I wasn't going to be spending any money on Avatar anyway, really. The original show had a lot of issues that bothered me: making the Tibetan-analogue character look white, making the Tibetan-analogues all be wonderful peaceful monks, having the "good" Chinese-analogues be the ones who stick with traditional culture while the bad ones are the ones who embrace technology. Also, making all the female characters gradually less prominent and more one-dimensional as the series went on. And what was up with the yoga guy?

It's frustrating for me, because I feel like the show itself failed to do right by several cultures, but because of the even bigger mistakes of the live-action film, there's no longer a good opportunity to discuss the problems with the cartoon.

Date: 2010-06-06 07:00 pm (UTC)
From: [identity profile] karishi.livejournal.com
Personally, I'm disinterested in the M Night Shamwow interpretation of the show because of this: http://rufftoon.deviantart.com/#/d2q8ca6

Date: 2010-06-06 03:37 am (UTC)
From: [identity profile] theapplethief.livejournal.com
geeks are always going to get crazy when you take their favorite characters and change them in any way.

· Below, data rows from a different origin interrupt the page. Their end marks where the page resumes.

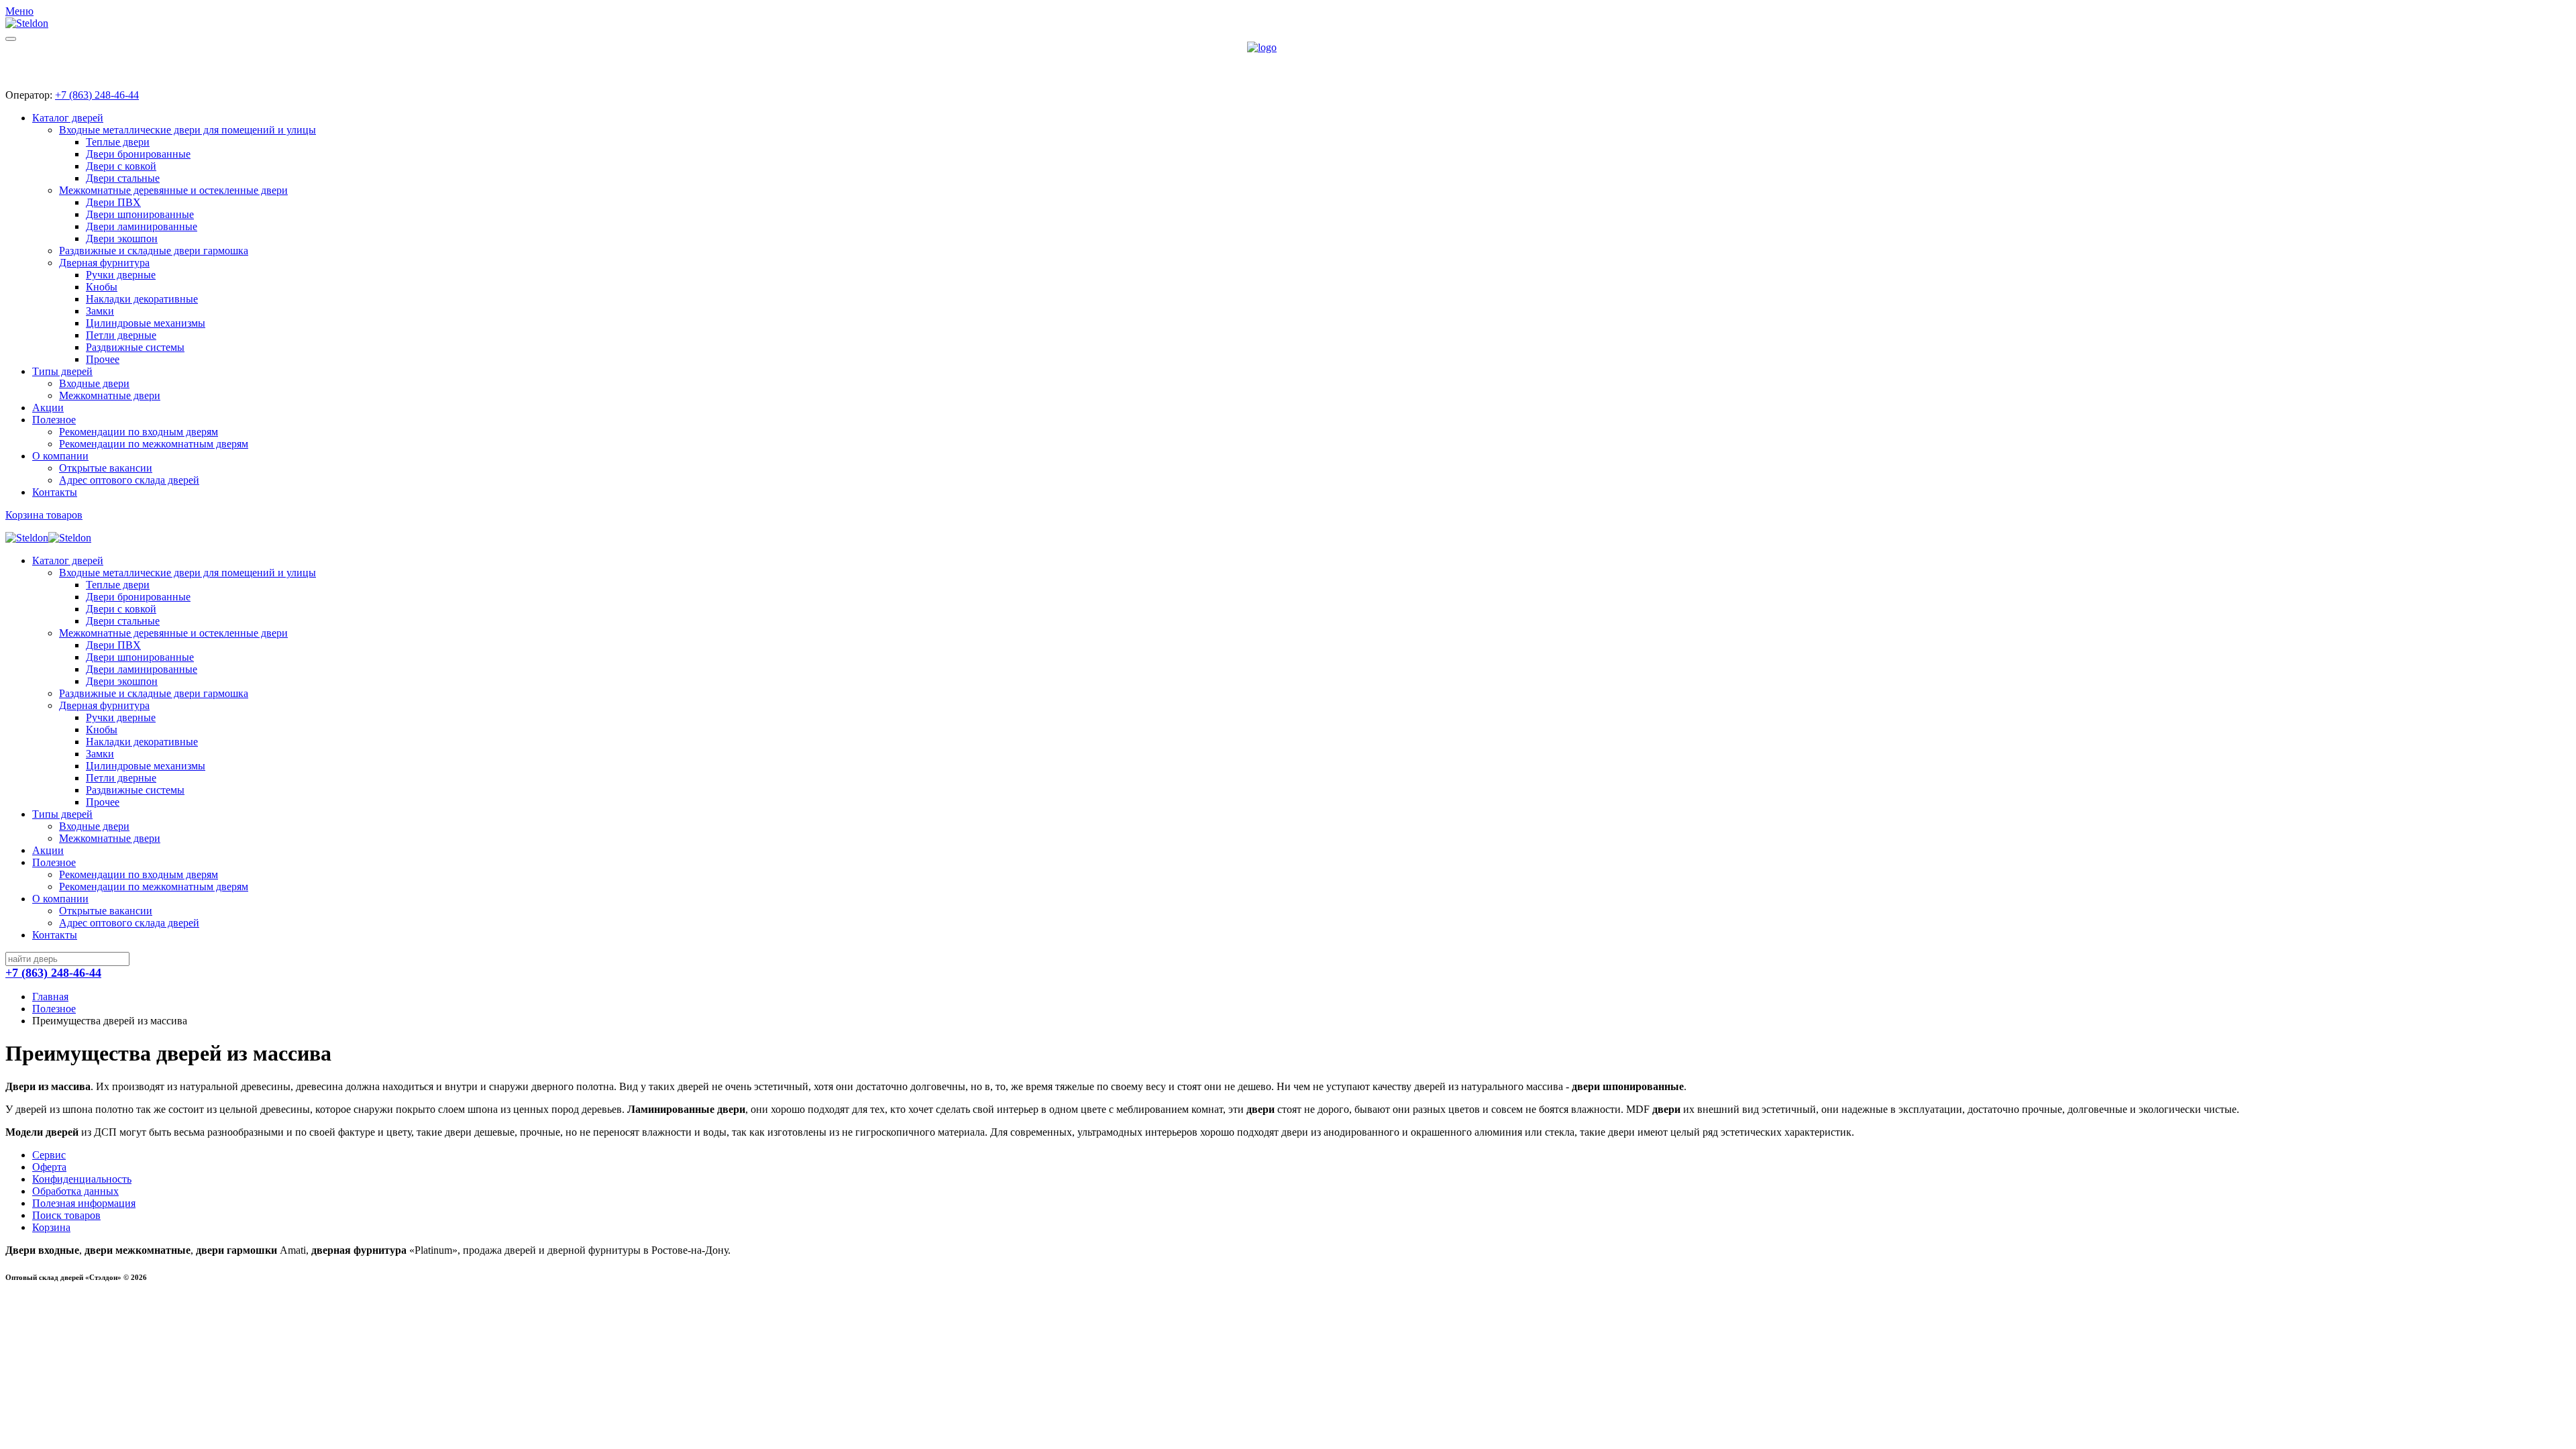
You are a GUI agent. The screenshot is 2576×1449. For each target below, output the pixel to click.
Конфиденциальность (81, 1179)
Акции (48, 407)
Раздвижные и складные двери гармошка (153, 250)
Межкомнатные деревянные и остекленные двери (173, 190)
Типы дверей (62, 371)
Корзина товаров (44, 515)
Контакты (54, 492)
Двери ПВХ (113, 202)
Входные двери (94, 383)
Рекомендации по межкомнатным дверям (153, 443)
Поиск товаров (66, 1215)
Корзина (51, 1227)
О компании (60, 456)
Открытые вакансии (105, 468)
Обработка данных (75, 1191)
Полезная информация (84, 1203)
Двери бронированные (138, 154)
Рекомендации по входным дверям (138, 431)
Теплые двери (118, 142)
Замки (100, 311)
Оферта (49, 1167)
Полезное (54, 419)
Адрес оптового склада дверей (129, 480)
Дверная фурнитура (104, 262)
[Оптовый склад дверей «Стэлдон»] (1288, 60)
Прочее (102, 359)
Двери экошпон (122, 238)
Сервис (49, 1155)
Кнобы (101, 286)
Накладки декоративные (142, 299)
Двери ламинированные (141, 226)
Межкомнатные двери (109, 395)
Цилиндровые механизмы (145, 323)
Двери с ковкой (121, 166)
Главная (50, 996)
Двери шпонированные (140, 214)
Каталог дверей (67, 117)
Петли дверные (121, 335)
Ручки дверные (121, 274)
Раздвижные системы (135, 347)
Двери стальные (123, 178)
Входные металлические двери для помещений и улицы (187, 130)
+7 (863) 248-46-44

And just to set the record straight: there was a black Nick Fury (also referred to as "Ultimate Nick Fury") that appeared in the Marvel universe in 2001 that was purposefully made in the likeness of Samuel L. Jackson.
However, the switch-a-roo did happen with Kingpin who is a prominent supervillain in the Marvel universe.

hardcore fans don't want Mary Jane's hair color to change, Superman to wear anything but that ridiculous suit, or Halley Berry to go anywhere near Storm ever again. It's a thing, ya'll. Geeks take pride in knowing their geek world inside out, they are incredibly resistant to change of any kind to their beloved graphic novels. Do you remember what happened when they cast Jessica Alba for Sue Storm? Outrage. When they cast Kristen Dunst as Mary Jane, I remember fans crying out because she didn't look like Mary Jane.

Geeks are ridiculous and relentless about how things are "supposed" to be.
In my opinion? I'm kind of in love with Patrick Fugit playing Peter Parker.

Date: 2010-06-06 03:52 am (UTC)
From: [identity profile] wolven.livejournal.com
He looks like someone went back in time, 25 years, and stole a young Jerry O'Connell.